Opinion: Is 2024 the year you’ll become an American expat?


In 2000, Eddie Vedder, Pearl Jam’s baritone and outspoken defender of abortion rightsthreatened to move to “a different country” if George W. Bush were elected president.

“With three vacant Supreme Court seats in the next administration, it scares me to think of a Republican in office,” he said.

The same year, Alec Baldwin reportedly said he would leave if Bush won. So did the late director Robert Altman.

Bush won. Vedder stayed. Baldwin stayed. Altman stayed. Thus was born the right-wing joke about celebrities’ angry posturing.

In fact, the threat to leave the United States if X or Y (or B or T) is elected is often both grandiose and empty. The general opinion is that it is better not to threaten at all. It’s like a divorce. You’re not supposed to mention it unless you’re ready to follow through.

But with Pollsters tell us that “dread” exceeds the list of Americans’ feelings about the 2024 election, and with Donald Trump expecting a Explicitly dictatorial return to the White House, the prospect of emigrating to more democratic shores has a new appeal. Hollow threats are foolish. But it is worth remembering a fundamental freedom: that of moving.

I have almost never thought about leaving the United States as a political protest. Even after the elections of Ronald Reagan and George HW Bush, whose policies diverged sharply from mine, expatriating did not cross my mind. Those two were democratically elected by an American majority.

Yes, being forced to accept presidents whom the majority of the American electorate opposed (George W. Bush in 2000 and Donald Trump in 2016) was demoralizing. Presidents who reach the Oval Office thanks to manipulation and an increasingly unbalanced electoral college, with blatant help from the Supreme Court (Bush) or the Kremlin (Trump) are terrible for morale in a democracy.

Still, I haven’t activated listings for rentals in Auckland, New Zealand or Vancouver yet.

But accept a leader who installs himself in the White House with a violent insurrection, as Trump tried to do just three years ago? That’s where the expatriation fantasy comes into play.

In last year’s sweeping history of human civilization, “The Dawn of Everything,” authors David Graeber and David Wengrow propose that human society requires three invaluable freedoms: the freedom to disobey, the freedom to reimagine society, and the freedom to move away.
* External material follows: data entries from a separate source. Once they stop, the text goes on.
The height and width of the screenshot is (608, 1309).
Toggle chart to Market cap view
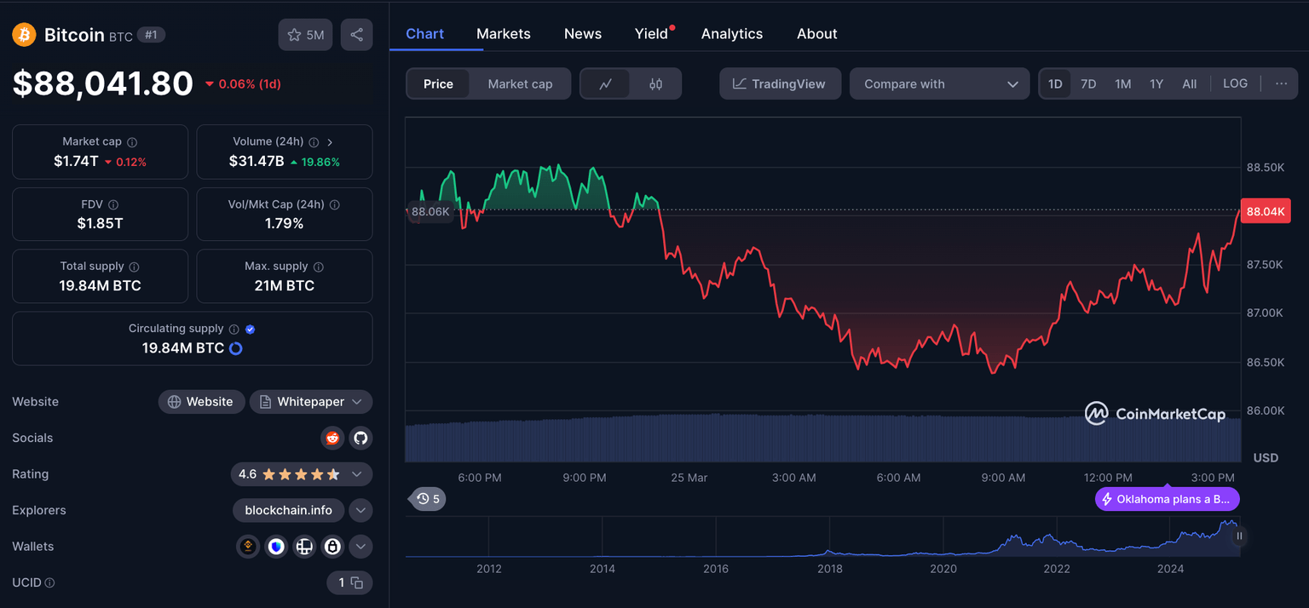pos(520,84)
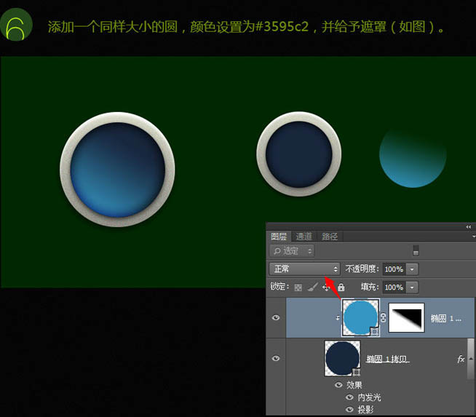The image size is (476, 417).
Task: Click the mask link chain icon
Action: tap(383, 318)
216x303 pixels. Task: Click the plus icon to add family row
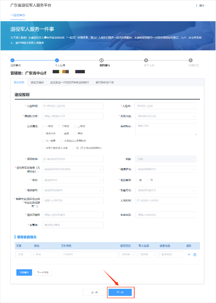189,254

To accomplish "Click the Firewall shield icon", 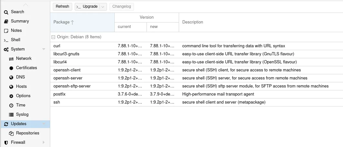I will (x=6, y=142).
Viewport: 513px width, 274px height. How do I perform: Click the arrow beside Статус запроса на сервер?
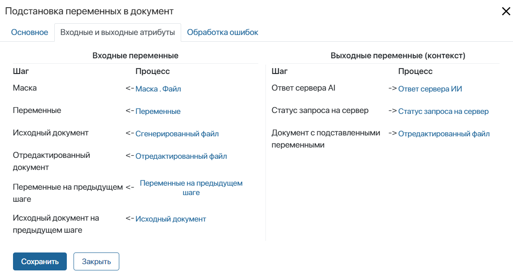pos(392,111)
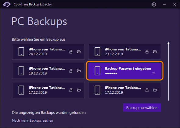The image size is (180, 128).
Task: Click the lock icon on 23.12.2019 backup
Action: 147,52
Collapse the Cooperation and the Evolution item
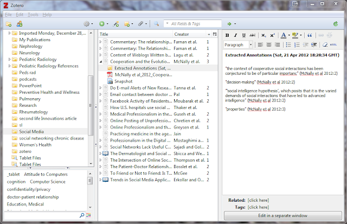 (101, 61)
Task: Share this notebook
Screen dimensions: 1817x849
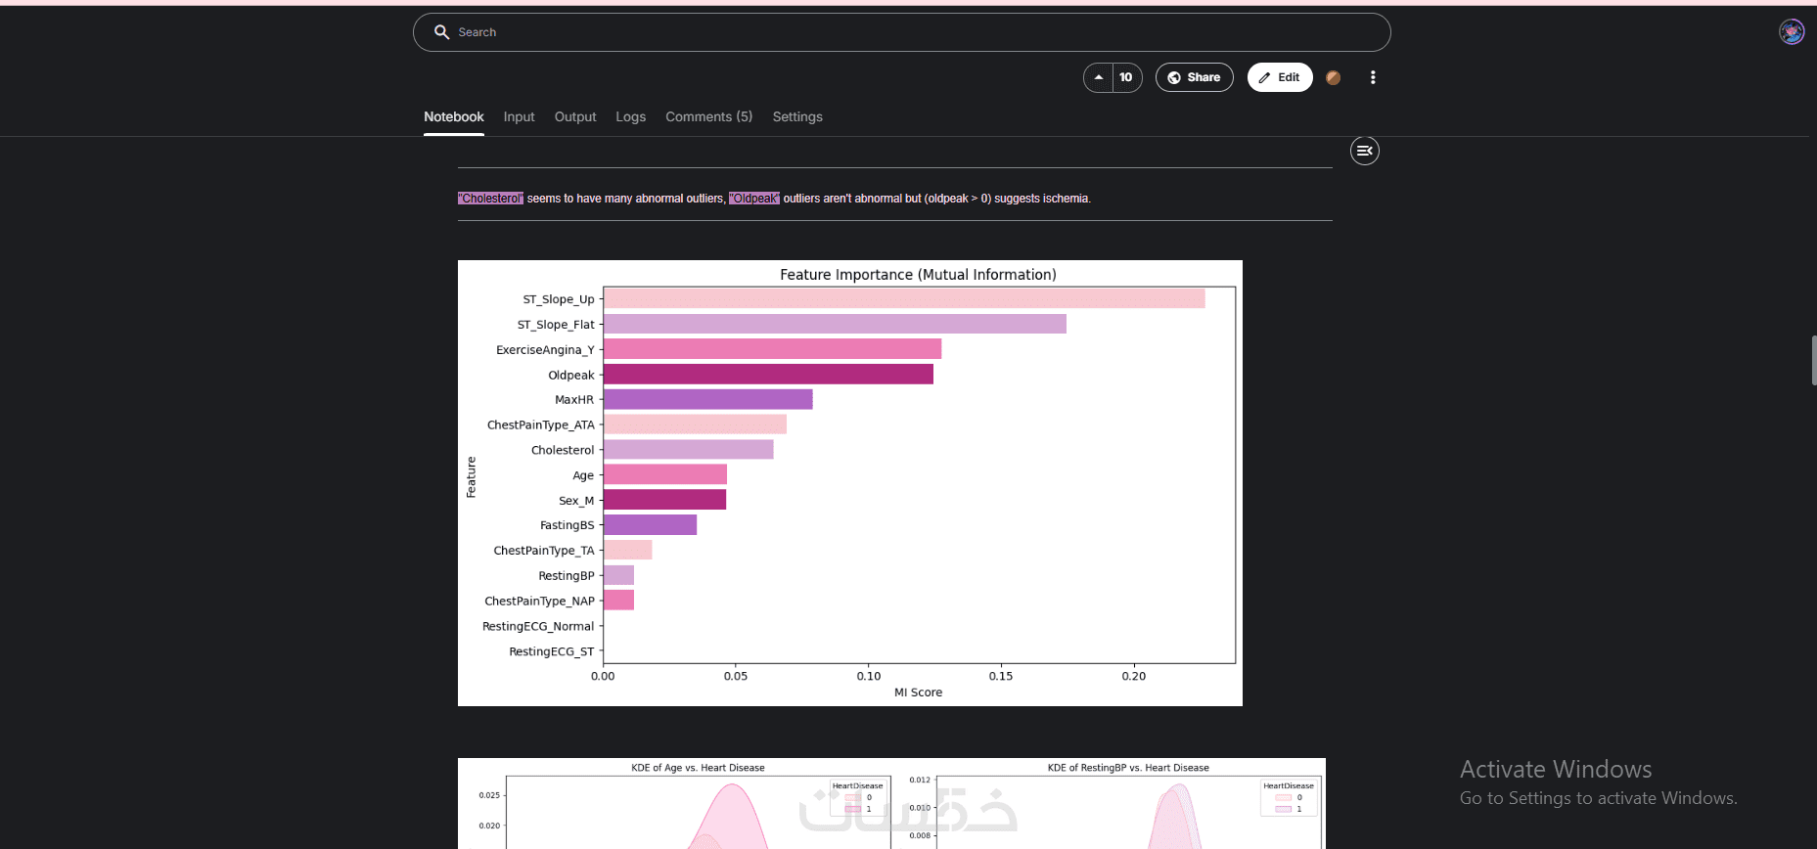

Remembering that we can escape this country if the American experiment is hijacked is to send a signal to the nervous system that we are still free, in all three senses. Until all borders, ports and roads are closed, until all planes are grounded and martial law is instituted, we will not be stuck here.

It is a deeply valuable civic practice to address the question of whether America has ultimately failed. After all, the origin story of many American families is elopement. Consider it a thought experiment: what would it take for you to leave?

TOAccording to Gallup, a record number of Americans seriously considered leaving the United States during Trump’s term. Sixteen percent said they wanted to separate forever. This figure was considerably higher than during the administrations of George W. Bush (11%) and Barack Obama (10%). Notably, 40% of women under 30 told Gallup in 2019 that they would like to leave. According to data collected last year by the Washington Post, the desire to leave spiked again after Roe v. Wade out in June 2022.

When I asked ChatGPT about immigrating to Canada, I didn’t exactly get the kind “Go ahead!” message I was waiting for. Instead, he told me to try my luck with Canadian bureaucracy: visas and family sponsorship, Express Entry and the Provincial Nominee Program.

At the same time, if you can find a foothold abroad, it will be easier than ever to sustain yourself in foreign lands. Pandemic-era workforces remain dispersed. Last year, the Bureau of Labor Statistics found that about 28% of private sector establishments had employees teleworking part or all of the time, and other research indicates that this percentage may be too low. You may be able to leave the US and take your work with you.

and a lot of people do leave. In 2020, a prominent American legal journalist took her family to Canada, where she grew up. She is glad to no longer live in the long shadow of our exhausted far-right Supreme Court. A 26-year-old gay American, who prophetically fled political unrest in the United States for Norway in 2019, convened a Reddit group called r/AmerExit to help others who were considering moving. One member, Richard Altfeld, headed to the Netherlands with his wife, Tiana Esperanza. Altfeld and Esperanza, a biracial couple, were, among other things, fed up with American racism.

The need to escape, of course, is not only felt by liberals. Another Gallup poll reveals that pride in being an American is near all-time lows for Republicans.

If they are looking for new homelands, Republicans could look to Trump for inspiration. On the stump he has been praising the dictatorships of Hungary, China, Russia and North Korea. His supporters have at least four solid expatriation options if President Biden wins re-election.

But of course leaving is not easy. The problem with moving to Canada can be bureaucracy. But the problem with moving to autocracies richer in Trumpian values ​​is that they also tend to be hostile toward immigrants.